Feature extraction for emotion recognition from speech

🔬

I wrote these notes while I was working on multimodal emotion recognition during my master's at ETH Zürich. Feel free to check out the presentation, the full report, and the code for the full version.

Features

Feature extraction is the first step in most of the proposed emotion detection schemes based on speech. The objective is to extract a set of features from the raw audio file that is capable of representing the emotional state. Extracting the proper set of features is crucial and strongly influences the models' performance [1]. Even though there has been a significant amount of research on hand-crafting these sets of features, there is no consensus about which ones are more informative about emotions [2].

These features can be divided into three categories [1], namely, excitation source, vocal tract system, and prosodic features. For the task of emotion detection from speech, the most popular features are vocal tract and prosodic features.

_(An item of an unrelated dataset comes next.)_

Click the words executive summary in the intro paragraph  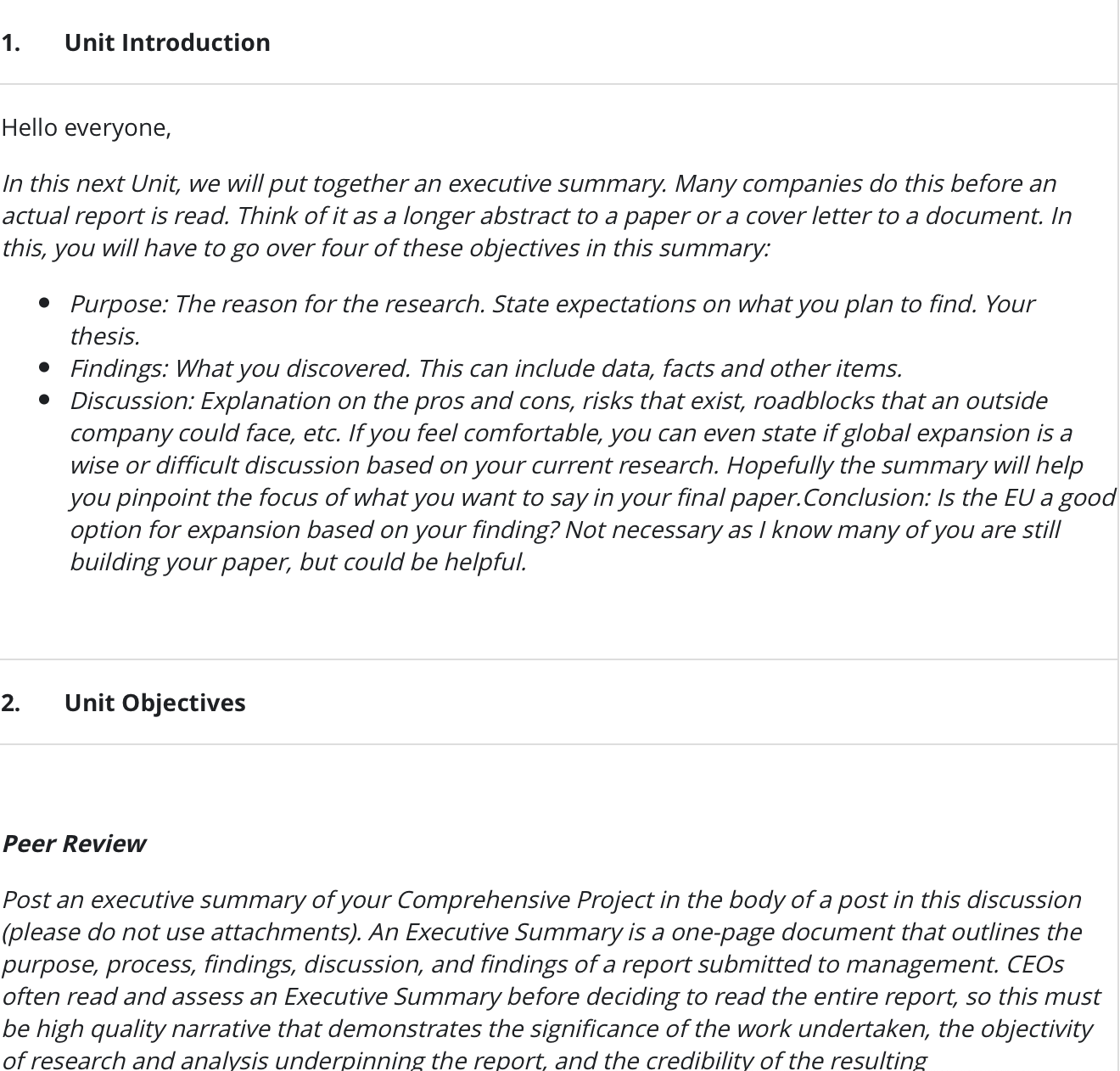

Vocal tract features: generally extracted from segments with a length of 20-30 ms. Such features are known to be well reflected in the frequency domain of the speech signal. Thus, some of them are directly extracted from the Fourier transform of the signal, such as bandwidth, spectral energy, slope, and formants. The cepstral domain of a speech signal consists of the Fourier transform on the logarithmic magnitude spectrum and some of the popular features extracted are the MFCCs (Mel frequency cepstral coefficients) and LPCCs (linear prediction cepstral coefficients).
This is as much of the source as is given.